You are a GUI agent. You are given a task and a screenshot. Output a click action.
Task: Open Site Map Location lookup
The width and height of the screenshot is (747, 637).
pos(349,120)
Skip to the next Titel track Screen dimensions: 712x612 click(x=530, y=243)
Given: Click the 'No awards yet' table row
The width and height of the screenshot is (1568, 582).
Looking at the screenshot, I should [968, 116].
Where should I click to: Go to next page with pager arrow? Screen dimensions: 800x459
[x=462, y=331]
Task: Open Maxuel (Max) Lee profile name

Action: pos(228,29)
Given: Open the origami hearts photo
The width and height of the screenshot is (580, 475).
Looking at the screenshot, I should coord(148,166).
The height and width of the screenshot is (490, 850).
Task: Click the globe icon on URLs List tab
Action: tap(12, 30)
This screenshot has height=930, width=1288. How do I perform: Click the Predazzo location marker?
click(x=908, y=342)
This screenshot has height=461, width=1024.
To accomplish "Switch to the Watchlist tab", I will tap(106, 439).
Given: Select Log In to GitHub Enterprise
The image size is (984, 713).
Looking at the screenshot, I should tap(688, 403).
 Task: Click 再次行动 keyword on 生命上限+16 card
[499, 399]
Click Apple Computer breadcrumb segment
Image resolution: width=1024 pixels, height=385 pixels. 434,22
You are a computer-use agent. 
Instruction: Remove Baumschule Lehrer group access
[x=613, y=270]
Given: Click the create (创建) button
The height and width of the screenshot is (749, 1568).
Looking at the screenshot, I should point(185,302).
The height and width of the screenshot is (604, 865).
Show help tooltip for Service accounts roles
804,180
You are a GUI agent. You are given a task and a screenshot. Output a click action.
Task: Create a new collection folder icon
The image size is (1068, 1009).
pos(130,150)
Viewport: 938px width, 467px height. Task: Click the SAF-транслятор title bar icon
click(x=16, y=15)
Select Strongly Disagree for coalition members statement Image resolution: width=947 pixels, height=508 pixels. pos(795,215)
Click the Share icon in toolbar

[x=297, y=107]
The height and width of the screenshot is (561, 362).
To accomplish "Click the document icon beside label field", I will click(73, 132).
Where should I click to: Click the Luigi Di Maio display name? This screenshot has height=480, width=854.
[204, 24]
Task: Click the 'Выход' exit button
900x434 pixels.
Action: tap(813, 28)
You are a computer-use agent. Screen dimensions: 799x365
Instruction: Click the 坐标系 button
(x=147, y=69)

◆ PROBLEM DESCRIPTION ◆
The total is all that is wanted here: please count the lines of the material that contain the word "will".

◆ TASK SOLUTION ◆
2